## Data extracted from a collection
|---|

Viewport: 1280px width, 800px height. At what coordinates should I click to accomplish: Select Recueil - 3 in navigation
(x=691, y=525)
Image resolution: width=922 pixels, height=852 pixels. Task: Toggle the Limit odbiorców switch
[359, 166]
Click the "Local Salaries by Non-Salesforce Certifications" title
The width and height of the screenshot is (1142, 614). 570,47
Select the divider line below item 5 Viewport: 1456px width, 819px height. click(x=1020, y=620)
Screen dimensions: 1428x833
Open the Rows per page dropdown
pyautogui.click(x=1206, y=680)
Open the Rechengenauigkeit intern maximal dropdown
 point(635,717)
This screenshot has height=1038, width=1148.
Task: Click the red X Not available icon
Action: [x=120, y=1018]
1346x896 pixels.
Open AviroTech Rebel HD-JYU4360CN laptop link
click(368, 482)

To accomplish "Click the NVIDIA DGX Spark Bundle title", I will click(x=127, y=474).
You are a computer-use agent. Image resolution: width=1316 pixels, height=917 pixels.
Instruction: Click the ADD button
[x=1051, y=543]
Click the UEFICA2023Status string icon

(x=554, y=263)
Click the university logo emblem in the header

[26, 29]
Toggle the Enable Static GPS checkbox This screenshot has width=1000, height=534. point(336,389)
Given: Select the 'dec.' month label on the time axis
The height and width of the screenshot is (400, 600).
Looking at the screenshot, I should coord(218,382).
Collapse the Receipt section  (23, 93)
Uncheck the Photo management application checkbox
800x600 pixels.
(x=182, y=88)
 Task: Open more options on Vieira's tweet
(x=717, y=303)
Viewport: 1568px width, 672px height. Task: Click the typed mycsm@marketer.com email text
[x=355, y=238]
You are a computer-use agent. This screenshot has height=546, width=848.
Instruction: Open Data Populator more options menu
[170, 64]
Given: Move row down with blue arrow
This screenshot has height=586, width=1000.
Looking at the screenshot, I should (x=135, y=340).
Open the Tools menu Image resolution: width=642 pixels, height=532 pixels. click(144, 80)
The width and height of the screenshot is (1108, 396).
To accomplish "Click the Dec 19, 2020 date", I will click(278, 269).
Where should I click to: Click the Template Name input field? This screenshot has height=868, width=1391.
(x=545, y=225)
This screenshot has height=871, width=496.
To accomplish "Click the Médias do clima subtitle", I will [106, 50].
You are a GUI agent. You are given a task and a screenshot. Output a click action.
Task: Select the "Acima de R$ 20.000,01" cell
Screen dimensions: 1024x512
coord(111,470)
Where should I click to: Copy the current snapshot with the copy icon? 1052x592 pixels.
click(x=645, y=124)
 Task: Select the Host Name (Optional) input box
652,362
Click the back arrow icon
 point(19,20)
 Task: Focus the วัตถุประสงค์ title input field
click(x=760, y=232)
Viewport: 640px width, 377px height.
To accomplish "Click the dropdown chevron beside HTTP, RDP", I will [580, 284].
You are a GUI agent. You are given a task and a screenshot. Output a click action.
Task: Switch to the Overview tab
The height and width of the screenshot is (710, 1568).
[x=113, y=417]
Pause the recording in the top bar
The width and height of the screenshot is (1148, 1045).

|---|

## Task prompt
Your answer should consist of the lines from the line with "The height and width of the screenshot is (710, 1568)." through the last line of the data, set down exactly, both included.

## Exercise solution
The height and width of the screenshot is (710, 1568).
[x=113, y=417]
Pause the recording in the top bar
The width and height of the screenshot is (1148, 1045).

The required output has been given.